If you happened to spy a Kooikerhondje walking down the street, you probably wouldn’t know what to call it, much less how to pronounce it (it’s “koy-ker-hondt-chuh”). Just seeing one of these dogs in the United States would be a treat because they are so rare. The Kooiker is new to North America, but it’s not a new breed. Kooikers have around for hundreds of years and just might be one of the dog world’s best-kept secrets.
These small spaniels hail from The Netherlands, where they were prized for a unique hunting skill: luring ducks into an intricate trap built by the hunter. Working with a kookier, or “duck hunter,” the little white-and-red dog walked along the shores of the wetlands, weaving its way between angled screens made of willow reeds much like an agility dog navigates weave poles.
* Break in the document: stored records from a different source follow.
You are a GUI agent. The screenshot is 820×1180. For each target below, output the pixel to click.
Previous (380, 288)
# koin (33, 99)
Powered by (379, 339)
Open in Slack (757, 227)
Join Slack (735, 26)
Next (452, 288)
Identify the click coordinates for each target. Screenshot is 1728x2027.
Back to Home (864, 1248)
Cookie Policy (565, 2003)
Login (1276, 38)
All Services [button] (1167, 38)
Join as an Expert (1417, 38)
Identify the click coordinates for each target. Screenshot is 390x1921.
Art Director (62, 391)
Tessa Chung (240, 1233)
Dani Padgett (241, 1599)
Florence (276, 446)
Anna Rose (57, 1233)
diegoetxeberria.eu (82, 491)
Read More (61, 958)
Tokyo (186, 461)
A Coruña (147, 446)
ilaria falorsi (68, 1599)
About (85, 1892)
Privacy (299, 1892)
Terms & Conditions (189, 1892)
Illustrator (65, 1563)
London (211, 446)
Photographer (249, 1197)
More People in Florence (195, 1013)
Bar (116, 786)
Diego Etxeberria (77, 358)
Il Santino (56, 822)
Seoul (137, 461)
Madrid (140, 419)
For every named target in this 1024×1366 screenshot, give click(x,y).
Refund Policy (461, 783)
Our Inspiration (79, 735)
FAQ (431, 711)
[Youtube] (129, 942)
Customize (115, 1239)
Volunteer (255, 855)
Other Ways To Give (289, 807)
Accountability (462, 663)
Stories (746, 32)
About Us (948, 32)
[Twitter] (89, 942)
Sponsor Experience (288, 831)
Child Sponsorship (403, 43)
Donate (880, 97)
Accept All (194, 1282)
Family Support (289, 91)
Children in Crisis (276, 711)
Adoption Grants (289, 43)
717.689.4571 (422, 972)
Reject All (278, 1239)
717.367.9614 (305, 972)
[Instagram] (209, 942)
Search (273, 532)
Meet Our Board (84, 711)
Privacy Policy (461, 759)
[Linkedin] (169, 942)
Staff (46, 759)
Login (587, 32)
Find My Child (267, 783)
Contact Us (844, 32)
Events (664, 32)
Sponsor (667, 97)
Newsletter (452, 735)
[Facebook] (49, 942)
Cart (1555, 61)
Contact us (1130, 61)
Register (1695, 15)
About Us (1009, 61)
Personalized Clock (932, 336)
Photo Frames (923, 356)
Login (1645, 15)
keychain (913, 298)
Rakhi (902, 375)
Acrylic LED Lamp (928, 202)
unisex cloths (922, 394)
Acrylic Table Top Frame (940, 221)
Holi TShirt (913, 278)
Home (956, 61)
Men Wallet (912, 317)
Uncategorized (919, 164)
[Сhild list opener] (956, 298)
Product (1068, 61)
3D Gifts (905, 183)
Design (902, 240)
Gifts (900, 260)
The ducks, curious, swam after the dog and were lured into narrow, net-covered canals, which led to small ponds where the ducks were captured by the hunter. In The Netherlands, a few Kooikers are still trained to lure ducks this way, though this is so conservationists can tag the ducks, not hunt them. Most Kookiers are more likely to be devoted family pets than duck hunters.
Kooiker numbers in Europe dwindled alarmingly following World War II, but the breed was saved thanks to the efforts of one woman, who began restoring the breed in 1939. The Kooikerhondje was recognized by the Dutch kennel club in 1971. It’s part of the American Kennel Club Foundation Stock Service, the first step to full recognition.